The hippocampus is a small organ located in the brain’s medial temporal lobe. It forms an important part of the limbic system which regulates emotions. It is associated with memory – in particular long-term memory and plays an important role in spatial navigation.  Clearly, we don’t want to compromise or lose it.

So, does this mean we avoid all forms of negativity? What about constructive criticism?

Sometimes the best and most valuable feedback comes from an unhappy customer; or the honesty of your child when they let you know how they really feel about something.

If you want to run a successful business or be a wise and understanding parent, this kind of input is priceless.

Ultimately, there is a big difference between bringing something to one’s attention for changes or improvements vs. complaining out of judgement, just for the sake of it.

One of the chapters in my first book is titled, “Sympathy or Solution,” which refers to how we can effectively support a person who is dealing with an issue. Sometimes a shoulder to cry on or an ear to vent in is what we require. Other times we need a solid solution, pronto.

Regardless, even if we start with the sympathy route, at some point if the situation doesn’t resolve itself, we will need a solution.

Complaining is okay in periodic and brief stints; as it may show us, we are dissatisfied with a situation and cause us to make some timely and important changes. But since what we focus on expands; solely complaining is only going to cause more of what we don’t want to amplify.

In the meantime, if you have noticed that seeing your life from a cup half empty viewpoint has become an ineffective habit, and you want to do something about it, then I have great news for you!

You can easily begin to shift your energy and focus to more beneficial state with a simple daily practise that will take your mind off what’s not working and put the emphasis on what is working. Very quickly you will feel a refreshed sense of positivity, confidence and ‘can do’ attitude!

You probably already guessed; this is a gratitude practice.

Led by the Greater Goods Science Center at UC Berkley and sponsored by the John Templeton Foundation as part of the Expanding Gratitude project, a study on the effect of gratitude on mental health was done.

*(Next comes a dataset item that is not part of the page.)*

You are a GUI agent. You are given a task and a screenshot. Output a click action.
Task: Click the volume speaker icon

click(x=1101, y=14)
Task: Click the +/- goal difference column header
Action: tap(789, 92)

This study involved nearly 300 adults, mostly college students who were seeking mental health counselling at University.

First group was instructed to write one letter of gratitude to another person each week for three weeks
Second group was asked to write about their deepest thoughts and feelings about negative experiences.
Third group did not do any writing activity.

The outcomes: 
Compared with the participants who wrote about negative experiences or only received counseling, those who wrote gratitude letters reported significantly better mental health four weeks and 12 weeks after their writing exercise ended.

As well, practicing gratitude on top of receiving psychological counseling carries greater benefits than counseling alone; even when the gratitude practice is brief.

Key takeaways:
Gratitude un-tethers us from toxic emotions: It was only when people used fewer negative emotion words (less complaining) in their letters that they were significantly more likely to report better mental health. In fact, it was the lack of negative emotion words—not the abundance of positive words—that explained the mental health gap between the gratitude writing group and the other writing group.

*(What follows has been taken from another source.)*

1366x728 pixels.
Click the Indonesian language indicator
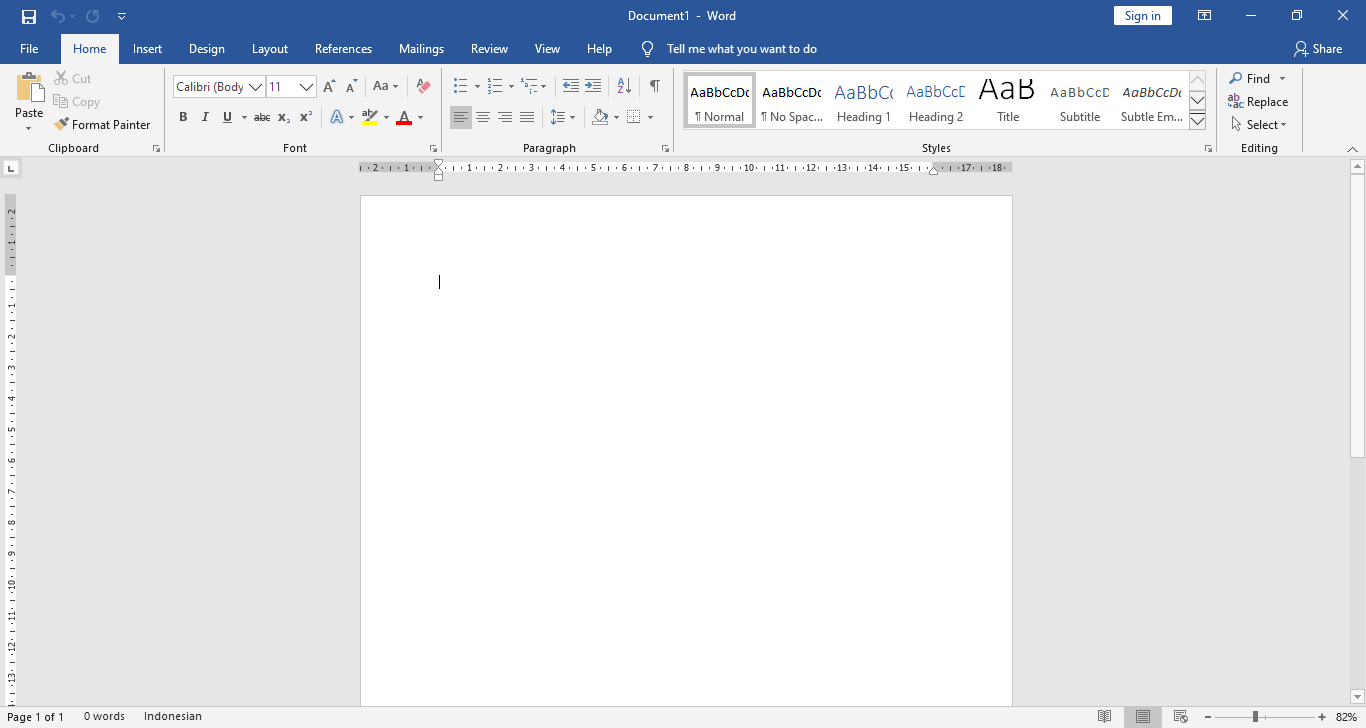click(x=172, y=716)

Gratitude helps even if you don’t share it: Only 23% of participants who wrote gratitude letters sent them. But those who didn’t send their letters enjoyed the benefits of experiencing gratitude, nonetheless. It seems that mental health benefits of writing gratitude letters are not entirely dependent on actually communicating that gratitude to another person.

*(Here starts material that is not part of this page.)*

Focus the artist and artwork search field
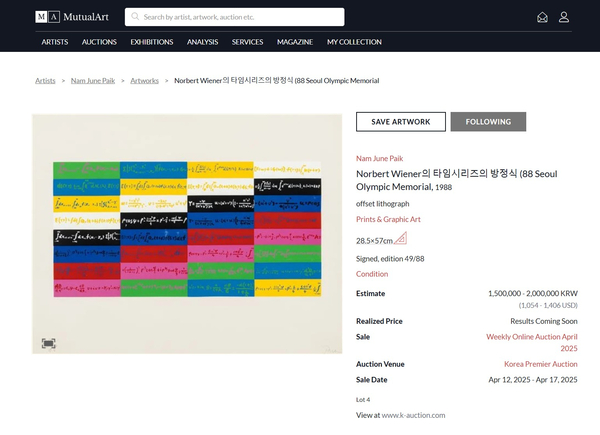 point(240,17)
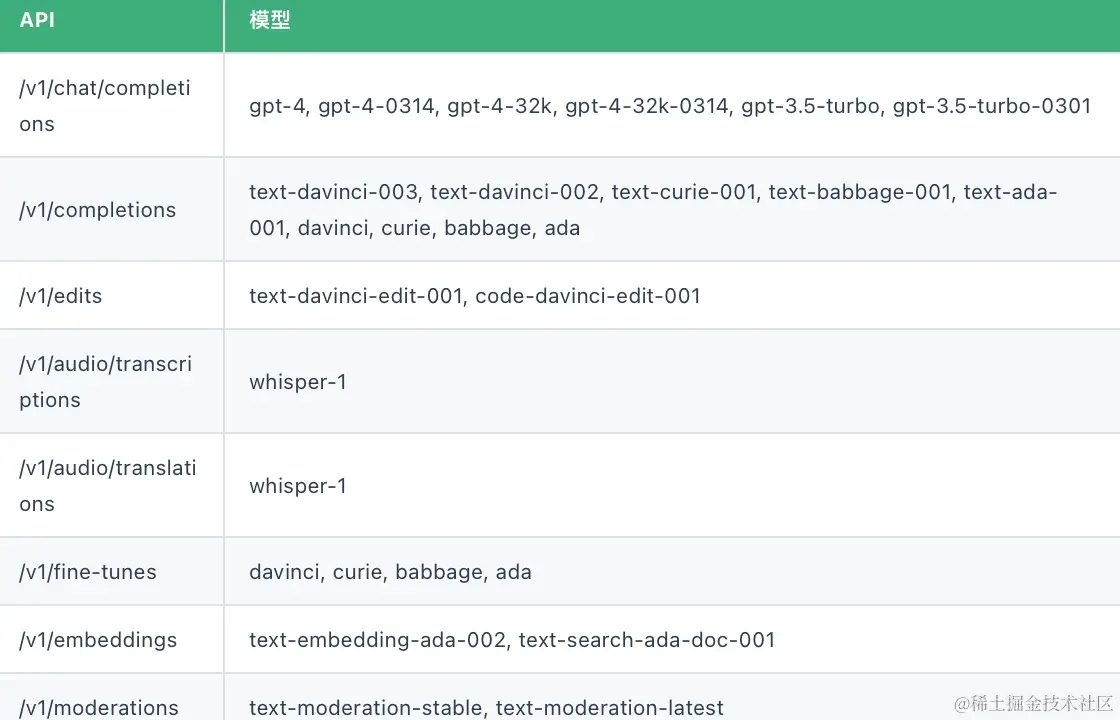This screenshot has height=720, width=1120.
Task: Select the /v1/completions endpoint cell
Action: (98, 210)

Although it could be nice thing to do – and perhaps enhance the gratitude benefits.

Gratitude’s benefits take time: Individuals in the gratitude group reported better mental health than the others four weeks after the writing activities; and this difference in mental health became even larger 12 weeks after the writing activities. Be patient, it may take time for the benefits to be noticeable.

Gratitude; a simple, no cost activity, with clearly lots of return!

Since much of people’s time and energy is spent pursuing things we currently don’t have, gratitude shifts our priorities. It helps us appreciate the people and things in our lives right now.

And it takes our focus from complaining to praising and from the future, to the present.